Al-Gassur struggled but they held him fast. Blocking the man’s view of his own exposed lower half Manfried revealed the bound
leg and tore the rags keeping it lashed against thigh and ass. Then Manfried drew his dagger and pressed the dull side against
Al-Gassur’s knee.

“Gonna cut it off, Arab, so’s you ain’t a liar no more!” Manfried dragged the metal across his skin, making the beggar scream
and wail. Then the Grossbarts let him go, and he scurried away into the dark while they laughed and laughed. They had not
had such sport since they first came to Gyptland.

Heartbroken that his confession had not bothered the wicked twins in the slightest, Al-Gassur took succor in that he no longer
needed to bind his leg. In the dark between the fires he stealthily extracted his hidden treasure from his smaller bag, as
well as the spool of thin, flexible cable he had found in Alexandria. He noosed one end of the line around the swaddled bottle
and the other around his thigh, then stuffed the bottle back into his satchel and shoved the bag up the front of his short
tunic to serve as a false potbelly.
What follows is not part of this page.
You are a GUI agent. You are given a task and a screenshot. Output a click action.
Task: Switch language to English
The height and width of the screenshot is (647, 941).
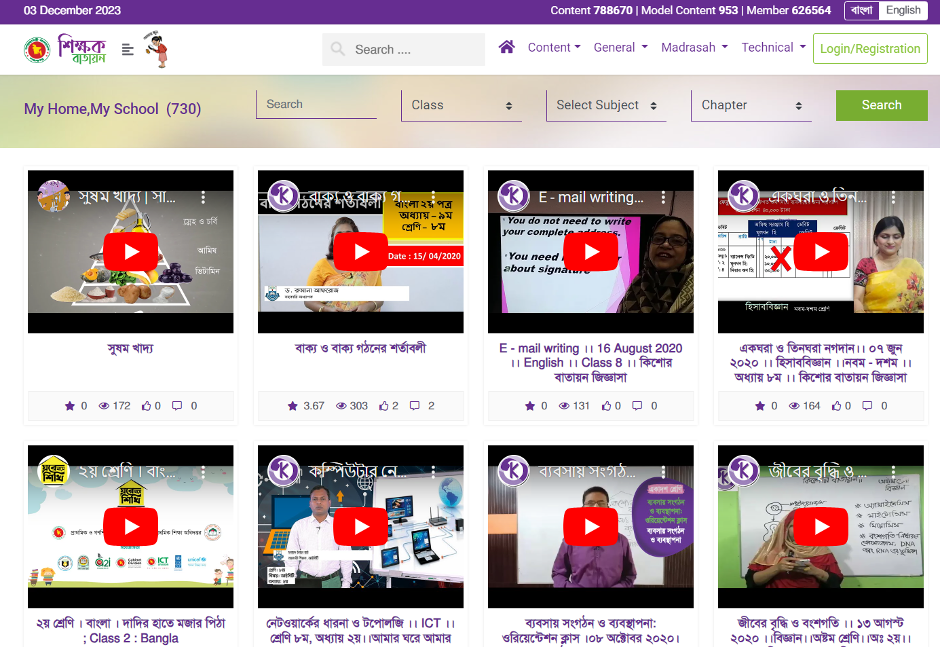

Only a searching eye would notice the cable leading from the top of his breeches to the
bottom of his shirt; having robbed him of even the satisfaction of his deception, Al-Gassur had little doubt the Grossbarts
would soon turn to his physical possessions, but if they wanted his brother’s heart they would have to cut it out of him.

“I have a confession as well,” Rodrigo said after the cackling at Al-Gassur had calmed. “When I came above deck on the ship
it wasn’t to save your lives, it was to watch you hang. I wanted to witness your suffering, for I blamed you then as I do
now for Ennio’s death.”

“What brought illumination to your ignorant fuckin ass?” Manfried said.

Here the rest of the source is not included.